■ Text block ■
Software-defined networking (SDN) is a cost-effective, dynamic architecture well suited to support today’s high bandwidth, cloud-based applications and networking services.
By decoupling a network’s control and data planes, SDN becomes an agile architecture where centrally managed network intelligence quickly delivers tailored, low-cost network services, as compared to traditional networking services provisioned on nodal architectures and intelligent devices.
The nature of SDN’s open standards and vendor-neutral architecture fuels the promise of low-cost commercial off-the-shelf (COTS) hardware that software development communities can leverage to create cost effective, robust network services tailored to individual needs. This simplifies network design and operation as compared to proprietary, vendor-specific devices and protocols.
>See also: Dissecting the software-defined data centre
Many IT and technology professionals are excited about the future of SDN because of its ability to drive a paradigm shift in networking from traditional hardware-based architectures to software-defined services.
And while there are several inherent challenges in deploying SDN in large enterprises and networking organisations (scalability, security and interoperability with legacy networks), it remains greatly promising.
Virtualisation is the software simulation of network devices and resources, separating most (if not all) network intelligence from hardware.
Naturally, hardware still exists in virtual networks, supporting the virtual instances of network resources, but the hardware can now be commoditised, resulting in a network that’s more portable, scalable and cost-effective than a traditional hardware-based solution.

■ Data ■
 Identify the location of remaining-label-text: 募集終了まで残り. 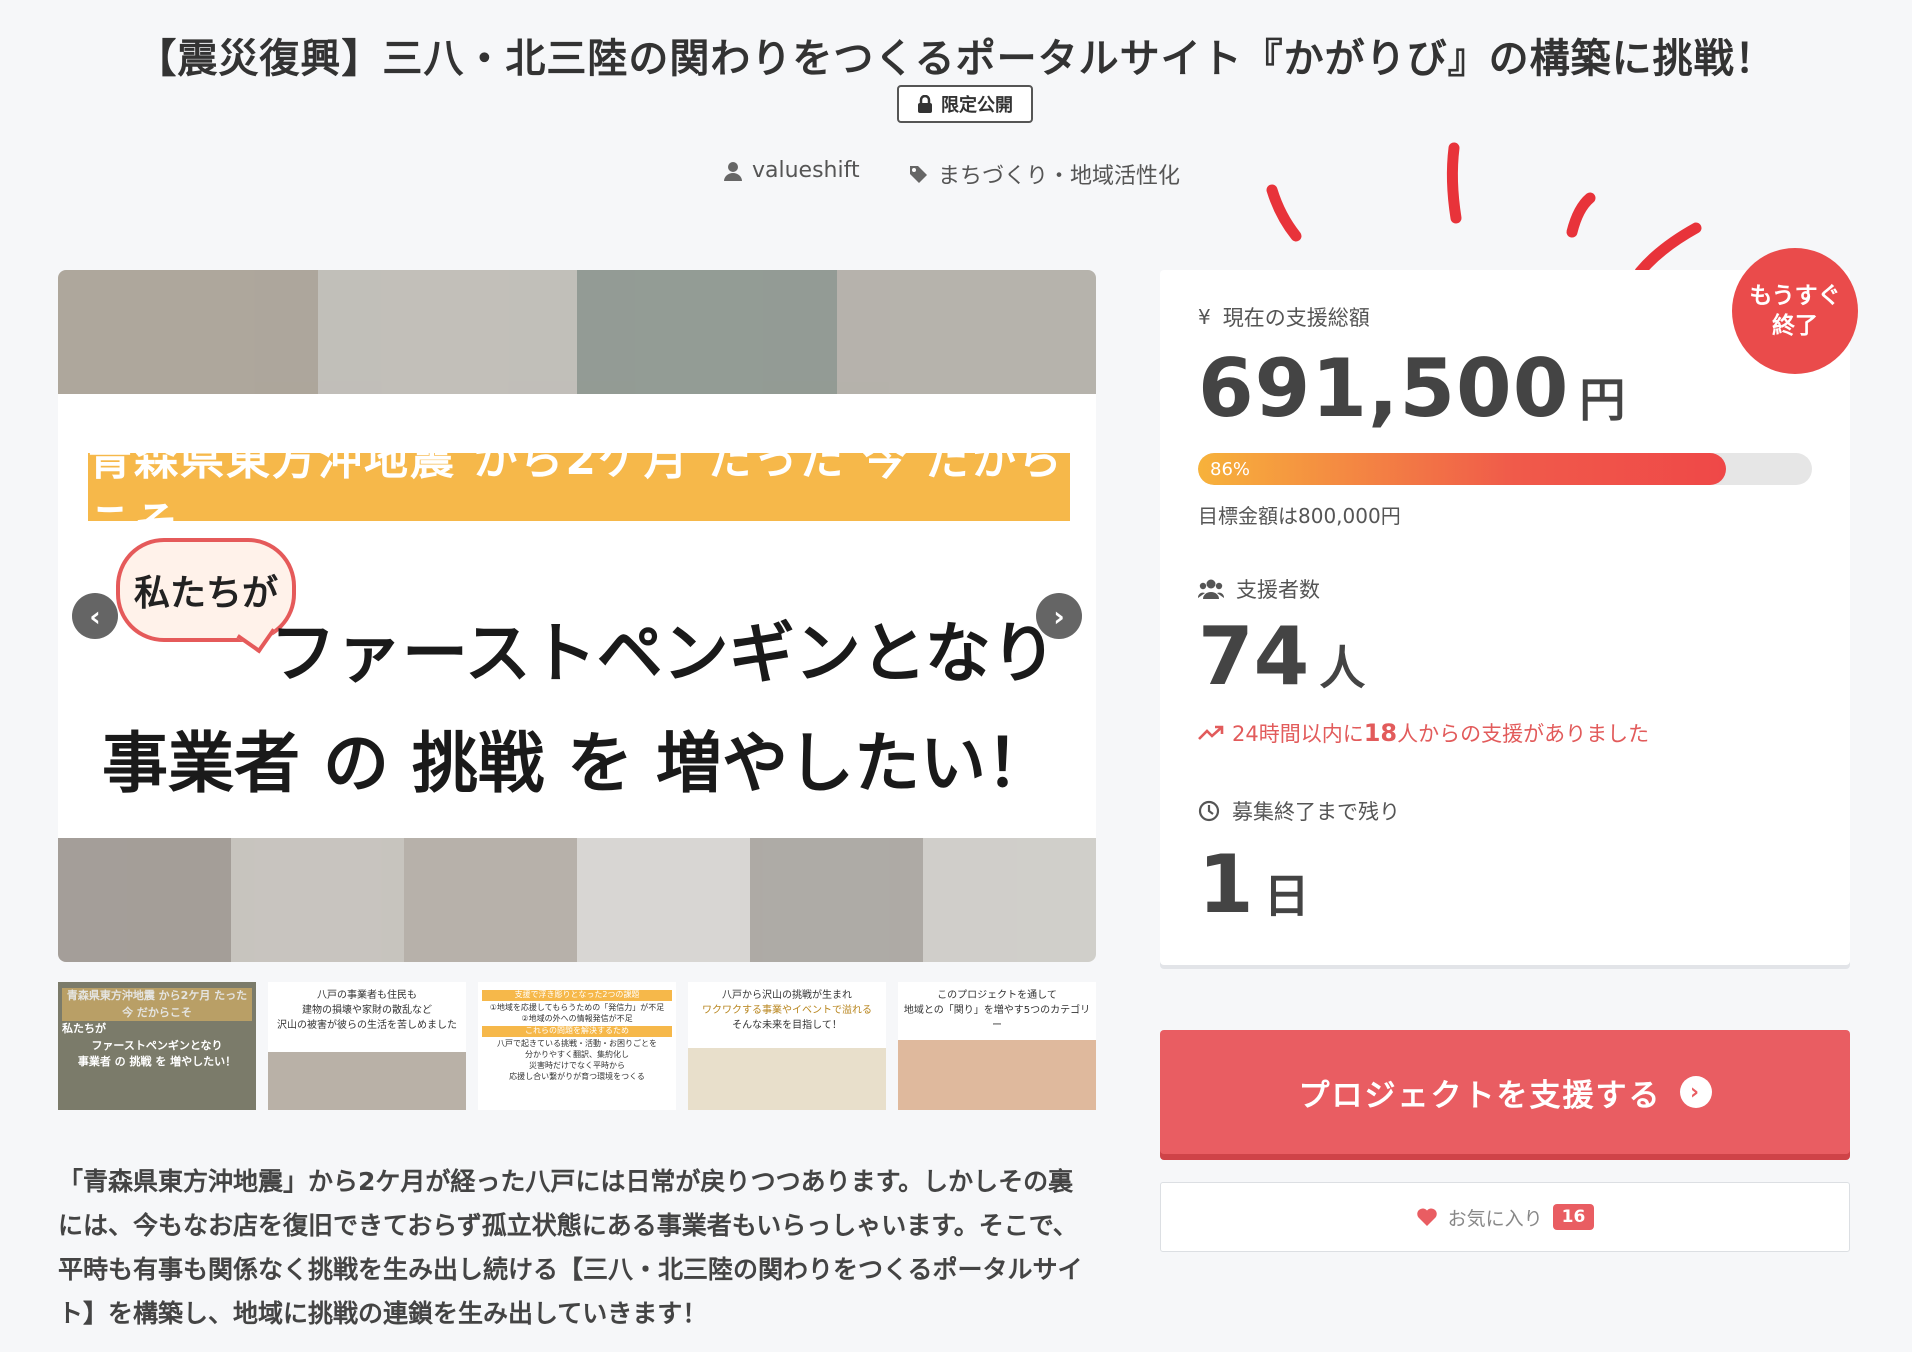
(1316, 812).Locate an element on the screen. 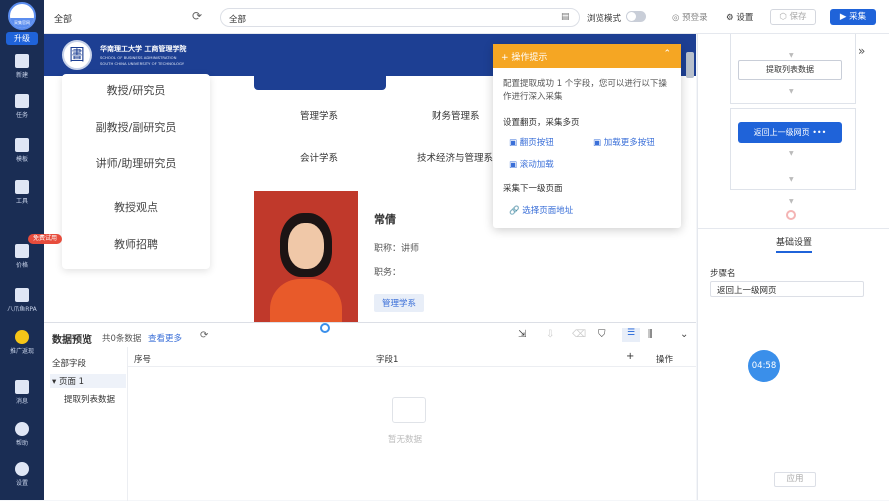  tree-page: ▾ 页面 1 is located at coordinates (88, 381).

■ Required work ■
Carry on the SDN text past its last sentence. This data was drawn from a different source.

■ Answer to this problem ■
While networks have been slowly moving toward virtualisation over the past decade, SDN’s decoupling of the control and data planes provides a clear path to virtualisation, providing enterprises and technology organisations of all size an immediate way to take advantage of the efficiencies and agility of software-based networking.
The concept of virtualisation is the driving force behind all SDN benefits to include personalised IT services, support for variable bandwidth applications, on-demand cloud computing, any-to-any connectivity for big data applications, low cost hardware, and vendor neutrality.
The technology marketplace has embraced many forms of networking, service and application delivery: software-as-a-service (SaaS), platform-as-a-service (PaaS), and infrastructure-as-a-service (IaaS). But to date there’s been little acceptance of networking-as-a-service (NaaS).
NaaS is a virtual networking concept limited in support by concerns for guaranteed availability, support for service level agreements and data security.
SDN’s architecture and underlying virtualisation addresses all these concerns in a centralised control function, with policies defining how network devices are used and which endpoints are connected.
This enables a number of NaaS service models, like virtual private network (VPN), bandwidth on demand (BoD), mobile network virtualisation, firewall-as-a-service (FaaS), and load balancing-as-a-service (LBaaS).
NaaS is safely supported within SDN’s virtualisation architecture.
Since SDN utilises a centralised controller to provide networking intelligence across the data plane, applications can specify the services they want from the network and in-turn the network can provide it.
This allows business logic to be applied to networking. Common examples include delay sensitive applications requesting specific low-delay network services such as least delay routing and sensitive information applications requesting specific routing outside particular countries or geographic areas of greater concern.
SDN can define nearly every aspect of how traffic flows through a network, increasing the efficiency of WAN resources and in-turn lowering network costs.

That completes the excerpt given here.